Despite what so many Americans demand of lawmakers today, our country wasn't built so much on cooperation as it was people with differences learning to get along.

When the Second Continental Congress met in the Spring of 1776, its intention was to draw up a Declaration of Independence that would then be delivered to King George III of Great Britain as the colony's statement of autonomy.

But believe it or not, independence was neither a consensus among the founding generation nor a universal virtue.

Many American colonists of the time were not willing to rebel against the British crown, either because they were too loyal to the Mother Country, or else their own self-preservation was more important to them.

Members of the Second Continental Congress were no different.

Some of them outright dismissed the idea of independence as either treason or the surest and swiftest way to ruin.

Others, while supporting the concept of liberty, feared the wrath of the mighty British Empire. They were reticent to affix their names to a treasonous document that would assuredly sign their doom — and that of the colonies.

Still others, although sharing mutual zeal for independence, differed fundamentally on how to lead a rebellion against the world's foremost power.

They also disagreed on how to form and maintain a continental government in place of the British monarchy.

My point here is that there was plenty of disagreement within the Second Continental Congress, enough to stall the formation and drafting of a declaration of independence for months.

Today's Americans wouldn't tolerate this kind of government division. I hear and see a lot of chatter online and over the air waves about how American lawmakers need to work together to come up with solutions for the country.

And yet, it was because of this divisiveness that we have the Constitutional Republic that still exists 230 years later.

Political division — fundamental differences in philosophy — is a natural part of a free republic. Nothing worth working together on is ever easy or quickly achieved.

Birth pains and labor can last for hours. In similar fashion, legislation worth passing — that which preserves essential liberty and respects individual freedom — will take months or even years to achieve rather than hours, days and weeks.

I would personally be alarmed if Congressional republicans and democrats worked efficiently together to pass legislation in record time.

This doesn't mean that lawmakers can't work together or shouldn't cooperate under certain circumstances. But it does mean they don't compromise on what's universally important to Americans: liberty and freedom.

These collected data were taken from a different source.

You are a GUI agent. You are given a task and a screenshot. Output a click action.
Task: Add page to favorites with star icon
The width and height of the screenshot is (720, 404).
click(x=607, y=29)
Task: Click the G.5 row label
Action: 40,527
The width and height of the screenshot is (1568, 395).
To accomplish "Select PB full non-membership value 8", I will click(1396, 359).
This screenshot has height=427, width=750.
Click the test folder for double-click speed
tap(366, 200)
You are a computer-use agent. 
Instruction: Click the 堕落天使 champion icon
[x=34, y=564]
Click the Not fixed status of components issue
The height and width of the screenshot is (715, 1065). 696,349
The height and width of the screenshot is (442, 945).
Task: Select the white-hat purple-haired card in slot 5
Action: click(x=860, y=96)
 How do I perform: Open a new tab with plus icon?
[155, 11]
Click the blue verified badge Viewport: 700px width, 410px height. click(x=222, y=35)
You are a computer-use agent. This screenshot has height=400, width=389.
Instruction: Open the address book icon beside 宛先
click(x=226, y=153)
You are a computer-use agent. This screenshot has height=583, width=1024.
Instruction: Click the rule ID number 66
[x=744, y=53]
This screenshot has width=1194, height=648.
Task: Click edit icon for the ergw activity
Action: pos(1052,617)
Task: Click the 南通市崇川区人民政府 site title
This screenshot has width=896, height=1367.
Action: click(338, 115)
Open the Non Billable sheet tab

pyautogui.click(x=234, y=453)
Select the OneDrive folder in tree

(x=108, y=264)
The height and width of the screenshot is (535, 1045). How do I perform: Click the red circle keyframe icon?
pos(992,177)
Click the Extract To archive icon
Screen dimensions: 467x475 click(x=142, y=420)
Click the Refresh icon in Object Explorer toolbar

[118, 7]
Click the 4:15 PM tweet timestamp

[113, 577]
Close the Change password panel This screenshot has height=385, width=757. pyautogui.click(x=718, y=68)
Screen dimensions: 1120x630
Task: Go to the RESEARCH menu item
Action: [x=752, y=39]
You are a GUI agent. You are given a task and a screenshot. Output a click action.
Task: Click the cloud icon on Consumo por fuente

The Second Continental Congress is an object lesson in history for the rest of us to see how individuals so politically polarized and different still managed to piece together a patchwork of ideas that brought forth both a Declaration of Independence and a framework for a new nation.

At the height of political division in the Continental Congress, Benjamin Franklin once addressed the body saying, "Gentlemen, we might as well all hang together, because if we are caught, we will surely all hang separately."

This Fourth of July, I urge my country(wo)men to consider what is truly most important in the arena of ideas.

The one commonality I hope we all share is the same zeal for the preservation of freedom and essential liberty as our founders had to attain them.